Don and his son Donald Rubbo planted one of the first community gardens in Manhattan's Lower West Side, in the weed-filled sidewalk plot next to the former Mead Paper site in Tribeca at Canal and Varick Streets. On the brick wall of the building, Rubbo created a "string painting", a spiderweb shape of string upon which morning glories grew up along the spiderweb design.

In 1973 Rubbo moved to San Juan, Puerto Rico, for several years, and taught many young Puerto Rican artists at the Centro Nacional de las Artes (National Arts Center) in old San Juan. The Centro was housed in an old building that the Franciscan priests had made available to artists to use as studios, and was run at the beginning by Carlos Irizarry.

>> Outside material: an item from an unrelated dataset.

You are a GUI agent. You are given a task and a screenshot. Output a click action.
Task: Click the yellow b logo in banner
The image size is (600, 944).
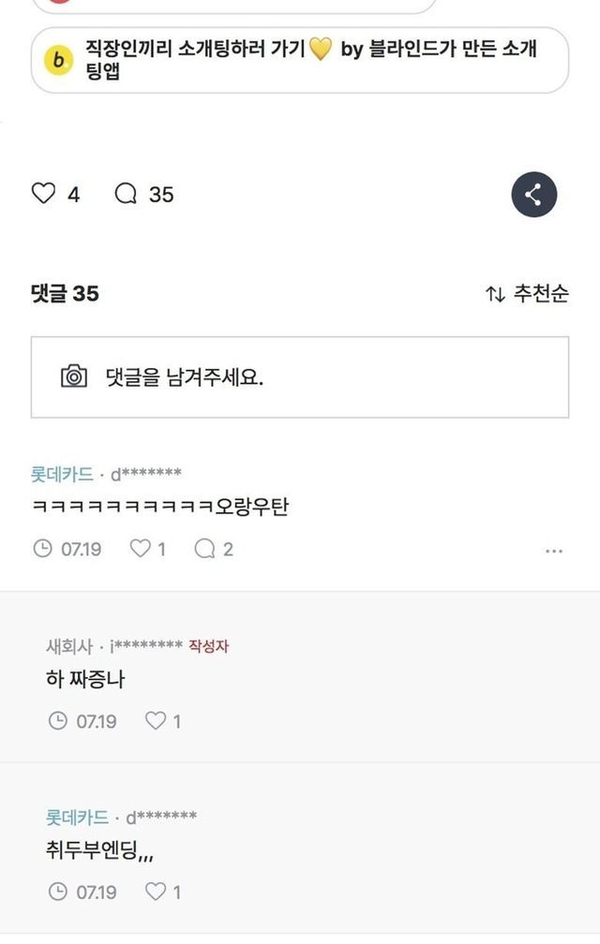click(x=58, y=60)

Rubbo's students included Alex Chin (deceased), F. August Gerlach (Fred Gerlach), Carlos "Sueños" Ortiz, Peter Gaztambide, Dennis Mario Rivera, Ceferino Díaz Ruiz, Elí Barreto, Maritza Dávila, and Gloria Florit.

Rubbo suffered from heart disease, and had his first heart attack in 1968. Another heart attack in 1969 limited his ability to work, and he underwent open heart surgery in 1973. He never fully recovered his health, and he died in January 1979, aged 52.